Outro foco, a segurança pública, foi tratado de forma prioritária. O orçamento da pasta dobrou e mudanças jurídicas foram implementadas com punições severas para corrupção policial. Resultado: em 2012 Bogotá registrou o menor índice de homicídios dos últimos 27 anos. A qualidade de vida foi melhorando e teve um outro incentivo: 1 milhão de metros quadrados de novas praças, parques e áreas de lazer foram abertos, algumas no lugar de cortiços e antigos pontos de tráfico. Bibliotecas e centros culturais foram levantados e estruturados em bairros pobres e violentos. Aliado a tudo isso uma rede social se formou e criou o movimento Bogotá Como Vamos que passou a monitorar os indicadores e a cobrar mais ação dos governantes, levando em conta a percepção das pessoas. O movimento impactou a Administração Distrital que passou a prestar contas de suas ações e orientar a gestão por resultados. Da mesma maneira que o Governo é retroalimentado e utiliza essas informações para definir prioridades e auto avaliar a gestão. Hoje é possível avaliar a percepção do cidadão acerca das mudanças implementadas na cidade desde 1998. O modelo já foi exportado para diversas cidades da Colômbia e do mundo. Em 2000 e 2002 o projeto foi premiado pela ONUHábitat entre as Melhores Práticas para a Melhoria da Qualidade de Vida.
Fica aí um bom exemplo para Salvador.

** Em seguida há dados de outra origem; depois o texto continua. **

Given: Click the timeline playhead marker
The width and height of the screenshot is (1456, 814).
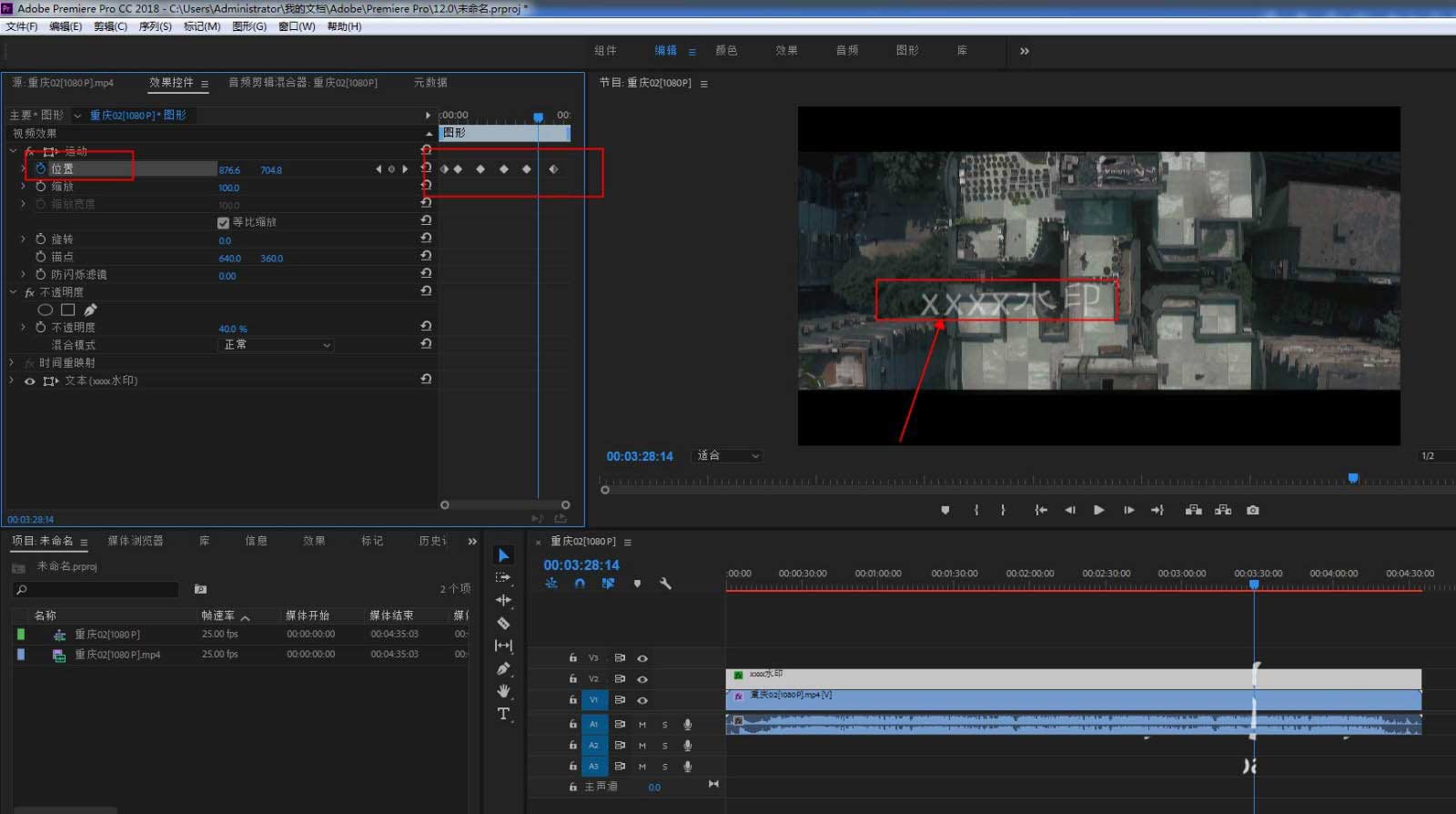Looking at the screenshot, I should [1254, 585].
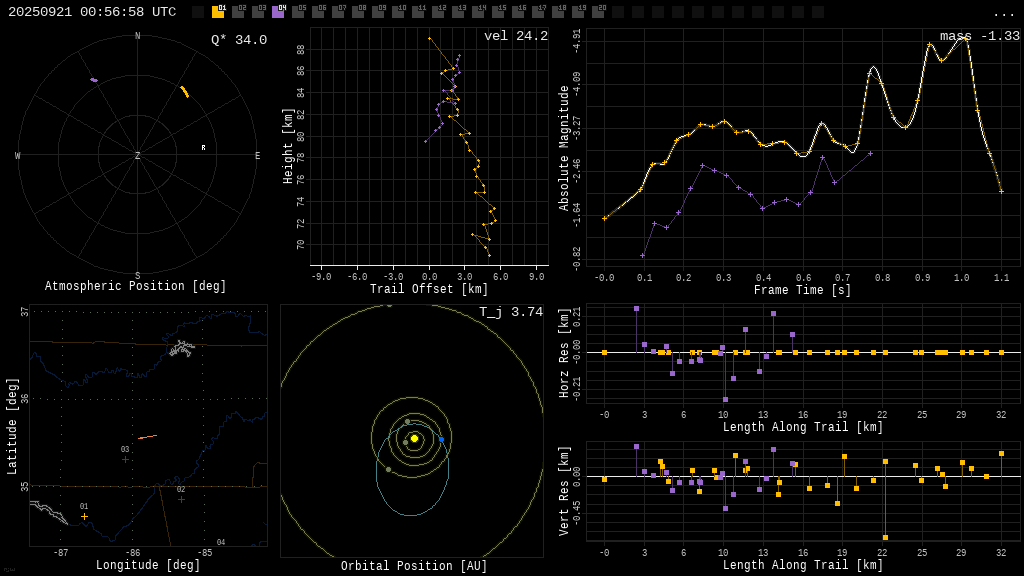Toggle the purple station 04 indicator
1024x576 pixels.
click(278, 12)
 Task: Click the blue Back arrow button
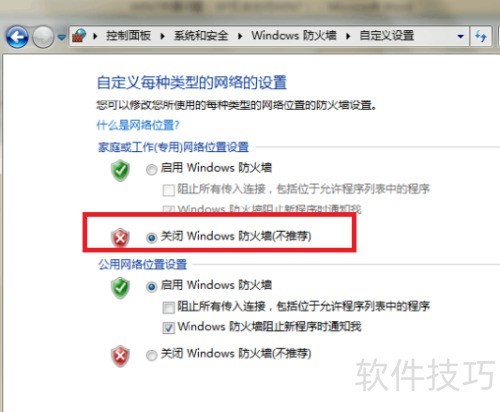pyautogui.click(x=17, y=36)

Aqui não se caminha mais. Aqui não se encontra mais. Richard Florida, um dos expoentes da teoria da Economia Criativa e do renascimento de cidades, mostra em seus estudos que as cidades que ressurgem das cinzas ou se mantém na dianteira dos processos de inovação, assim fazem justamente por fomentar encontros e diversidade. É essa permanente troca que propicia inovação e criatividade, dois elementos que sempre nos diferenciaram, que sempre nos colocaram na dianteira da Nação.
Artigo originalmente publicado na edição de 03/01/2013 do Jornal A Tarde.